Nancy Pelosi ha proposto la rimozione delle statue confederate da Capitol Hill. Negli Usa ci sono oltre 1700 monumenti ai confederati
Questa è la ballata di Bo e Luke,
Due ragazzi che hanno una marcia in più.
[…] La vita va tranquilla nel profondo sud.
Attenti a fare i conti insieme a Bo e Luke.
Ricordate i due ragazzi scapestrati che vivevano con lo Zio Jesse (come vuoi che si chiami uno degli stati del Sud) ad Hazzard County? Ricordate che nome avevano dato Bo e Luke all’arancione Dodge Charger del ’69? Ultima domanda, quale bandiera era disegnata sul tetto?
Sto parlando del telefilm americano degli anni ’80, The Dukes of Hazzard. È di oggi la notizia che Amazon Video ha cancellato dalla sua offerta on demand il telefilm proprio perché colmo di riferimento ai confederati. Tipico degli Stati Uniti dopo la sospensione di Via col Vento (in attesa di riprogrammazione con spiegone, dichiarando così il fallimento dell’educazione scolastica e sociale statunitensi) ; oppure con l’epurazione di Kevin Spacey da House of cards dopo il falso scandalo degli abusi su un collega sedicenne, ma questa è un’altra storia sebbene sempre tipica americana.
Nancy Pelosi e le statue confederate
La divagazione pop era dovuta e non va per niente presa alla leggera. Torniamo, però, ai Confederati e agli Stati del Sud. La democratica Nancy Pelosi, la Presidente della Camera dei Rappresentanti degli Stati Uniti, ha inviato una lettera alla commissione congiunta di Camera e Senato che si occupa della biblioteca e della collezione di statue di Capitol Hill. Argomento? La rimozione immediata delle statue di uomini collegati con la storia confederata “fatta di razzismo e schiavitù”. Mi chiedo, così su due piedi, se in questa rimozione della memoria, bella o brutta che sia, rientri anche Thomas Jefferson padre costituente ma allo stesso tempo proprietario di terreni lavorati da schiavi (oh, e che vuoi dirgli, era l’uso del tempo).
Capitol Hill non è l’unico luogo dove sono conservate statue di confederati. La Southern Poverty Law Center è una fondazione statunitense con l’obiettivo di combattere l’odio sotto tutte le sue forme, razziale, di genere, di classe, e portare avanti campagne di sensibilizzazione e alfabetizzazione sulla tolleranza.
La fondazione ha cercato di mappare tutte le statue, monumenti o memoriali dedicati a uomini della storia confederata.
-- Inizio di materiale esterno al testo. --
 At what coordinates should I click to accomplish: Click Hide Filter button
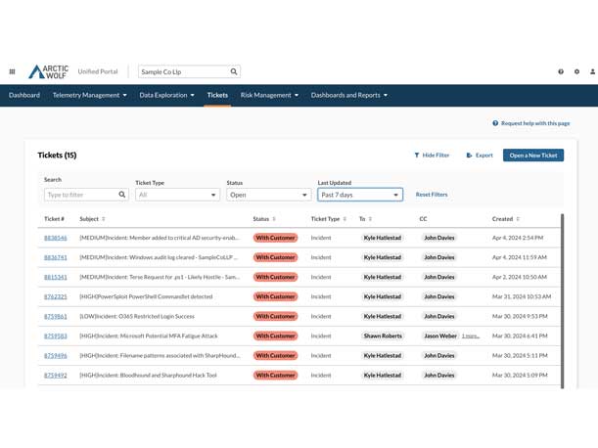(432, 155)
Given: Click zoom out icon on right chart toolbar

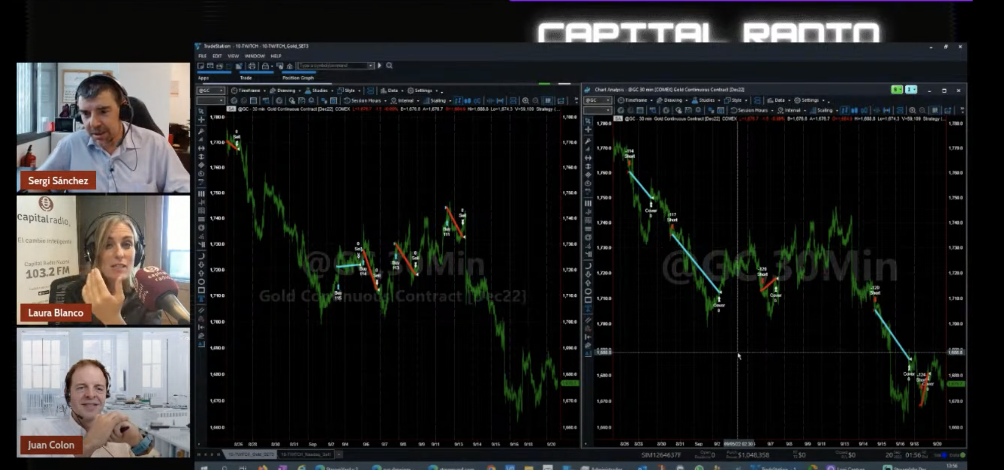Looking at the screenshot, I should [922, 110].
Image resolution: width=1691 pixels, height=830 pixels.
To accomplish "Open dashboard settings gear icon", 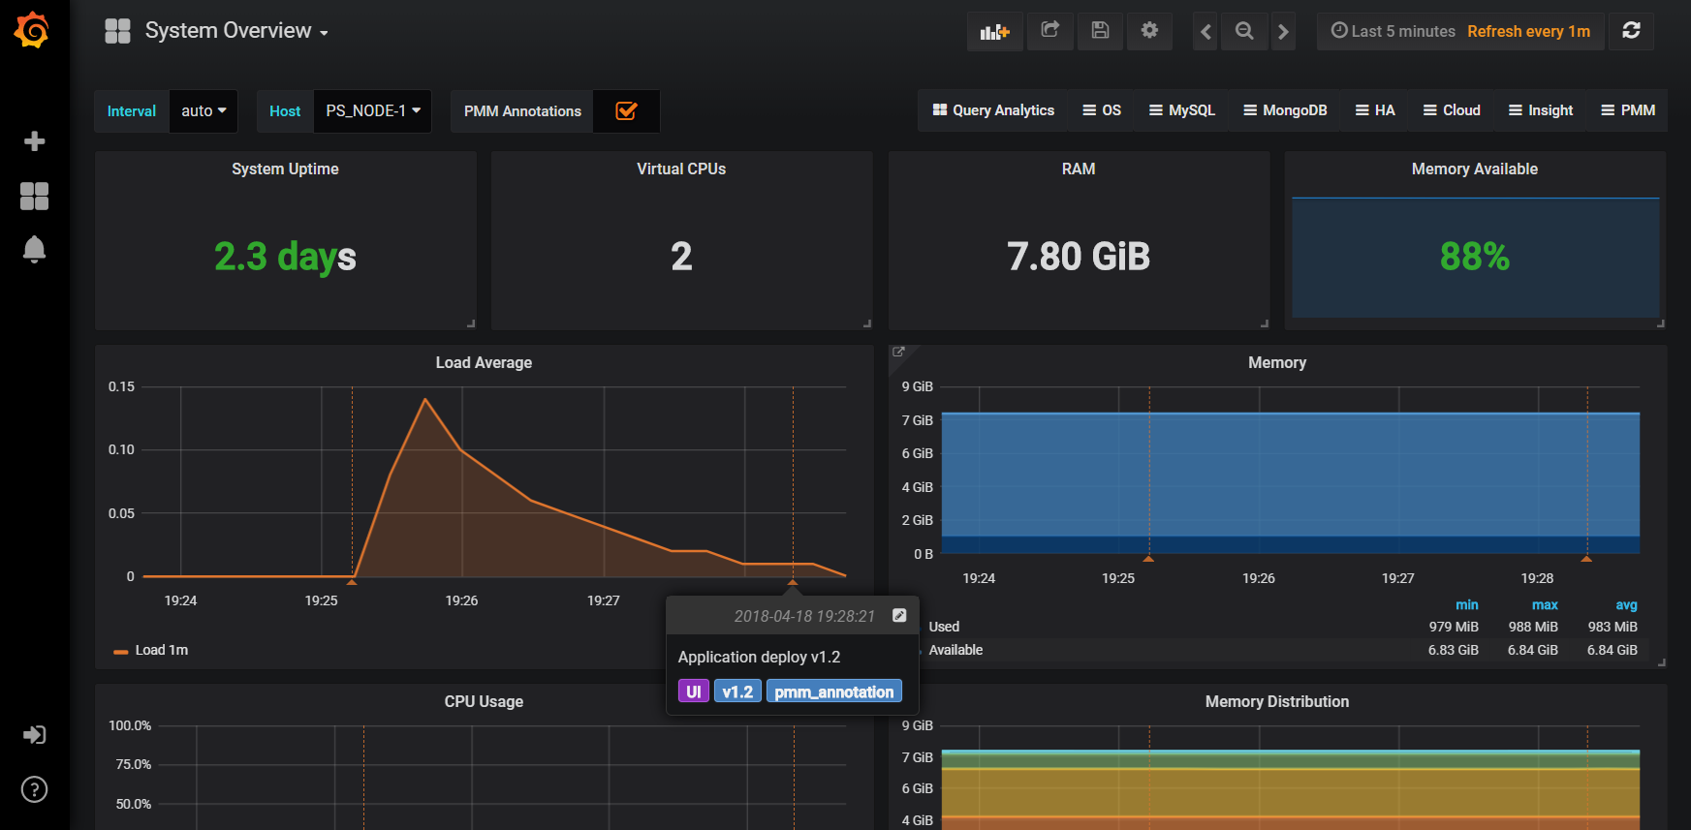I will pyautogui.click(x=1149, y=31).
In totale sono 1.747 simboli distribuiti soprattutto in quelli che erano i 13 stati confederati. Cliccando su ogni pin della mappa, appare un’infowindow con i dettagli del monumento: nome, città, anno di inaugurazione, anno di demolizione e alto.
Il nome più ricorrente è quello del Generale Robert E. Lee al quale sono stati dedicati 230 simboli.
La timeline riassume l’anno di inaugurazione del monumento, il colore ne descrive il tipo di simbolo, i filtri in alto vi permettono di osservare la distribuzione per stato.
Finale dovuto
Una precisazione. Sia ben chiaro che Black lives matter e I can’t breathe non hanno nulla a che fare con la distruzione di statue e monumenti. I primi sono una richiesta sacrosanta di diritti, la seconda è populismo. Si, perché distruggere statue e monumenti, nel 2020, senza una dovuta e adeguata riflessione sugli eventi storici: è populismo. È un fallimento di tutti. Un fallimento del sistema scolastico ed educativo. Un fallimento sociale e politico. Come scopare la polvere sotto il tappeto, ma prima o poi sto tappeto lo sposterai e lo schifo torna a galla. Una volta abbattuta la statua del generale, dello schiavista o di qualunque altro individuo incompatibile con la visione attuale del mondo, il problema razzismo resta. Ed in beceri individui, aumenta ancora di più l’odio nei confronti delle minoranze e di colui che per loro è il “diverso”.
Ah si, la risposta alle domande in apertura. La macchina si chiamava Generale Lee, il confederato dei 230 simboli. La bandiera era quella sudista dei confederati.